【競馬】ブルボン似?逃げに素質光る2歳アリンナ

 「ミホノブルボン?よく覚えてるねえ。まだ若かったでしょう?」。声の主は、92年の牡馬クラシックで2冠馬を手がけた安永司調教助手(栗東・松元厩舎)。忘れるわけがない。あの鮮やかな栗毛、そして坂路調教で鍛え上げられた鋼のような肉体を-。

 父マグニテュード、母の父シャレーという地味な血統。700万円という安価で取引された栗毛馬は、栗東・戸山為夫厩舎に入厩すると、スパルタとも言えるハードトレーニングで鍛え抜かれた。厳しい調教を耐え抜き、デビューから無傷の3連勝で朝日杯3歳S(現・朝日杯FS)を制覇。年が明けても快進撃は続き、皐月賞→ダービーを制して無敗の2冠馬に輝いた。最後の1冠・菊花賞こそ、生粋のステイヤー・ライスシャワーの2着に敗れて3冠制覇は逃したものの、短距離色の濃い血統から常に不安視された“距離の壁”を次々と打ち破った。その驚異的な身体能力はスパルタ調教の賜物と言えるだろう。

作業内容: 課題文のうち「父マグニテュード、母の父シャ」から「タ調教の賜物と言えるだろう。」までを、その両端も含めて一字一句変えずに書き写してください。

提供資料:
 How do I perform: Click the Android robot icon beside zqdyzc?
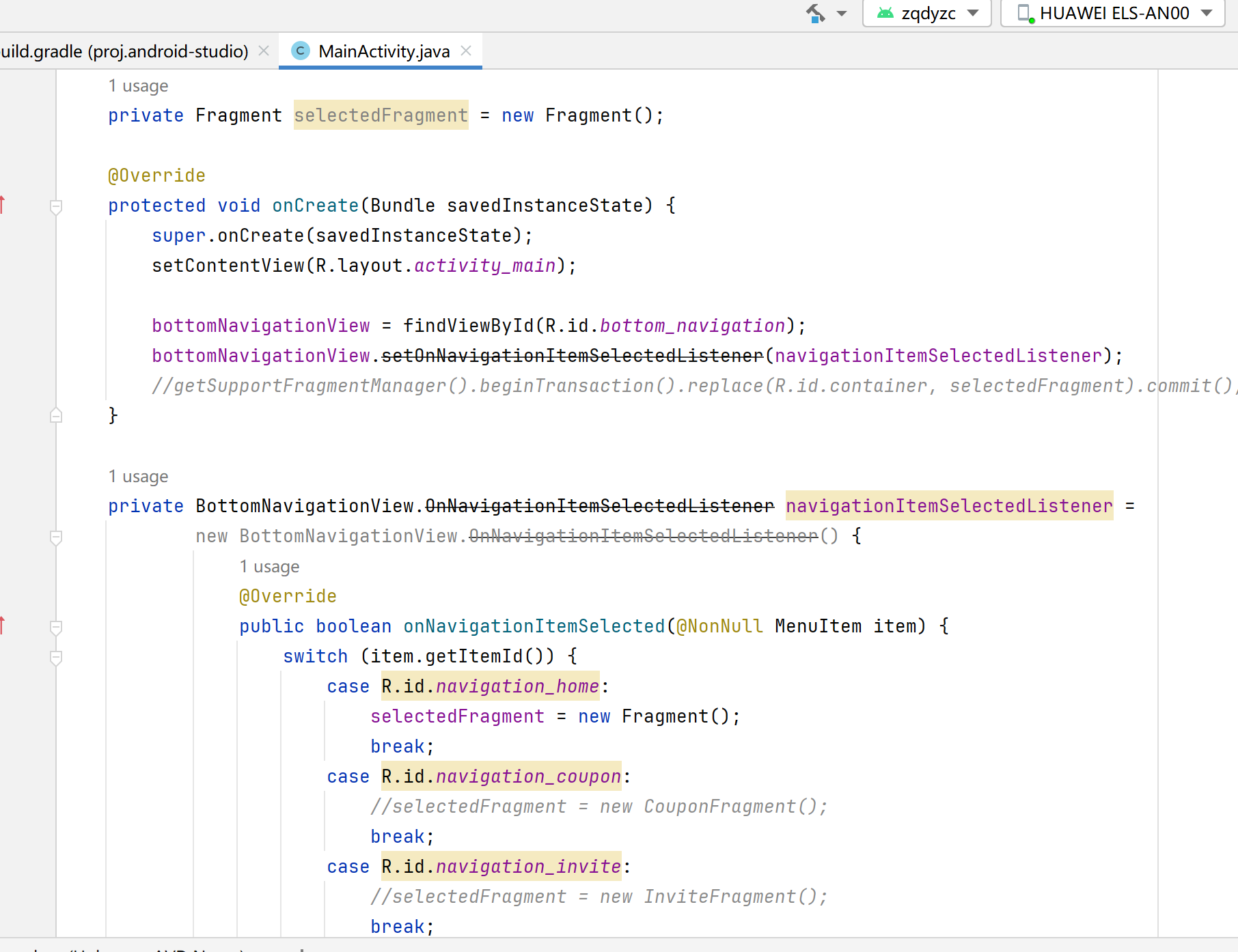pyautogui.click(x=885, y=13)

完全な解答:
父マグニテュード、母の父シャレーという地味な血統。700万円という安価で取引された栗毛馬は、栗東・戸山為夫厩舎に入厩すると、スパルタとも言えるハードトレーニングで鍛え抜かれた。厳しい調教を耐え抜き、デビューから無傷の3連勝で朝日杯3歳S(現・朝日杯FS)を制覇。年が明けても快進撃は続き、皐月賞→ダービーを制して無敗の2冠馬に輝いた。最後の1冠・菊花賞こそ、生粋のステイヤー・ライスシャワーの2着に敗れて3冠制覇は逃したものの、短距離色の濃い血統から常に不安視された“距離の壁”を次々と打ち破った。その驚異的な身体能力はスパルタ調教の賜物と言えるだろう。